▶ **OBJECTIVE**
Please return every line of the records below verbatim, leaving out the pictures.

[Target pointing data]
------------------------------
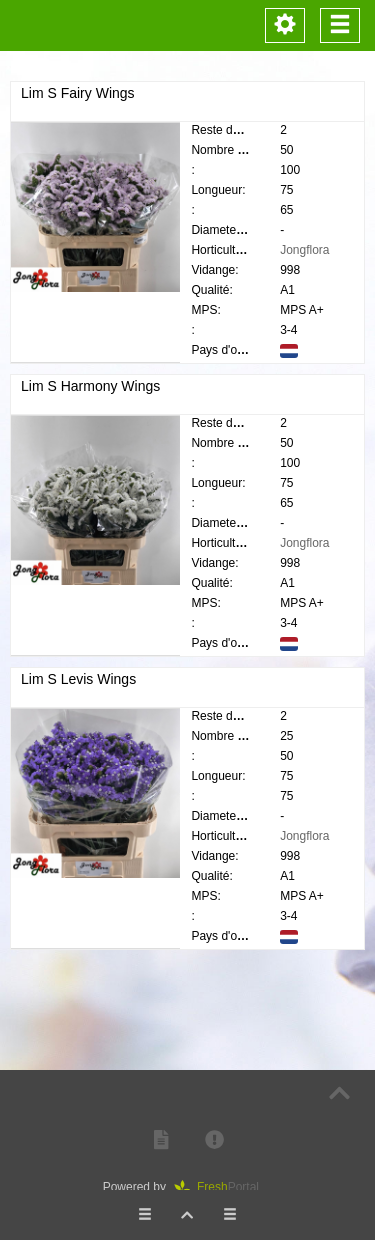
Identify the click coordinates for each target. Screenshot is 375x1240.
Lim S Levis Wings (78, 687)
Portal (223, 1187)
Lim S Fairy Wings (78, 93)
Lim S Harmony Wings (90, 386)
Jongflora (304, 250)
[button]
------------------------------
▶ **WRITTEN RESPONSE**
Identify the click coordinates for each target. Screenshot is 375x1240.
Lim S Levis Wings (78, 687)
Portal (223, 1187)
Lim S Fairy Wings (78, 93)
Lim S Harmony Wings (90, 386)
Jongflora (304, 250)
[button]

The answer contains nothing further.